Problem — Restate the whole of the data verbatim, omitting nothing.

Segment Start: Material for this task

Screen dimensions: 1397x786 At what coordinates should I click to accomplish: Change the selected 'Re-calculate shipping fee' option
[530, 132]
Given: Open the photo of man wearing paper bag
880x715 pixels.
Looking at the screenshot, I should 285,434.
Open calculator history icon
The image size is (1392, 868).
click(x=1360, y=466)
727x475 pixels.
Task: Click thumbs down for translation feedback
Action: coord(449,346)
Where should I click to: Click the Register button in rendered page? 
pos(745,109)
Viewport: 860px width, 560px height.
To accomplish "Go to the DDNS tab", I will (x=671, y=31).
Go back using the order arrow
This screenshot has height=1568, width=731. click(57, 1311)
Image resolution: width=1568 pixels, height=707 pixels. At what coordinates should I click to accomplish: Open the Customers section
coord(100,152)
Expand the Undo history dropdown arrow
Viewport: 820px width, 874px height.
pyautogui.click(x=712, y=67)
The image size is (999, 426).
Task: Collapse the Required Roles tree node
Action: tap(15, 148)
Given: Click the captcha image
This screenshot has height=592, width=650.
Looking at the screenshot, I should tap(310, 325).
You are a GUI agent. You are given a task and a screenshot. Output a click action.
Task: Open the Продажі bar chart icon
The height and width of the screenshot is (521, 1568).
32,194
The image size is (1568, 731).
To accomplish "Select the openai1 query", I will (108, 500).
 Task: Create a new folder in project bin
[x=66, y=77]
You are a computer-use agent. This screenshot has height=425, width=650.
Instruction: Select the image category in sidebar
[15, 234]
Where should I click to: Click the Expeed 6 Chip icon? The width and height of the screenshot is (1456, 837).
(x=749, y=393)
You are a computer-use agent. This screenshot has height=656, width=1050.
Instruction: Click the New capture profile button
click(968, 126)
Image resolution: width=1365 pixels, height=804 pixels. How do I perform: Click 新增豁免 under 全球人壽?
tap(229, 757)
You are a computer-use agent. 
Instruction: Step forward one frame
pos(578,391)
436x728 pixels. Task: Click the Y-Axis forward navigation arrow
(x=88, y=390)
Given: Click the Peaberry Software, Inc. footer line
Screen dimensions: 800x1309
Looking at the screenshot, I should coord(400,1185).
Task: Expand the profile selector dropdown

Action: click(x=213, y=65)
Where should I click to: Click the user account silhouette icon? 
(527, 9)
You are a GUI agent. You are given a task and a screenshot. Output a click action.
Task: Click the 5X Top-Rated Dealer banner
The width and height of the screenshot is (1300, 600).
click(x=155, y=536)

Segment End: Material for this task

Your solution —
Screen dimensions: 1397x786 At what coordinates should I click to accomplish: Change the selected 'Re-calculate shipping fee' option
[530, 132]
Given: Open the photo of man wearing paper bag
880x715 pixels.
Looking at the screenshot, I should 285,434.
Open calculator history icon
The image size is (1392, 868).
click(x=1360, y=466)
727x475 pixels.
Task: Click thumbs down for translation feedback
Action: coord(449,346)
Where should I click to: Click the Register button in rendered page? 
pos(745,109)
Viewport: 860px width, 560px height.
To accomplish "Go to the DDNS tab", I will (x=671, y=31).
Go back using the order arrow
This screenshot has height=1568, width=731. click(57, 1311)
Image resolution: width=1568 pixels, height=707 pixels. At what coordinates should I click to accomplish: Open the Customers section
coord(100,152)
Expand the Undo history dropdown arrow
Viewport: 820px width, 874px height.
pyautogui.click(x=712, y=67)
The image size is (999, 426).
Task: Collapse the Required Roles tree node
Action: tap(15, 148)
Given: Click the captcha image
This screenshot has height=592, width=650.
Looking at the screenshot, I should tap(310, 325).
You are a GUI agent. You are given a task and a screenshot. Output a click action.
Task: Open the Продажі bar chart icon
The height and width of the screenshot is (521, 1568).
32,194
The image size is (1568, 731).
To accomplish "Select the openai1 query", I will (108, 500).
 Task: Create a new folder in project bin
[x=66, y=77]
You are a computer-use agent. This screenshot has height=425, width=650.
Instruction: Select the image category in sidebar
[15, 234]
Where should I click to: Click the Expeed 6 Chip icon? The width and height of the screenshot is (1456, 837).
(x=749, y=393)
You are a computer-use agent. This screenshot has height=656, width=1050.
Instruction: Click the New capture profile button
click(968, 126)
Image resolution: width=1365 pixels, height=804 pixels. How do I perform: Click 新增豁免 under 全球人壽?
tap(229, 757)
You are a computer-use agent. 
Instruction: Step forward one frame
pos(578,391)
436x728 pixels. Task: Click the Y-Axis forward navigation arrow
(x=88, y=390)
Given: Click the Peaberry Software, Inc. footer line
Screen dimensions: 800x1309
Looking at the screenshot, I should coord(400,1185).
Task: Expand the profile selector dropdown

Action: click(x=213, y=65)
Where should I click to: Click the user account silhouette icon? 
(527, 9)
You are a GUI agent. You are given a task and a screenshot. Output a click action.
Task: Click the 5X Top-Rated Dealer banner
The width and height of the screenshot is (1300, 600).
click(x=155, y=536)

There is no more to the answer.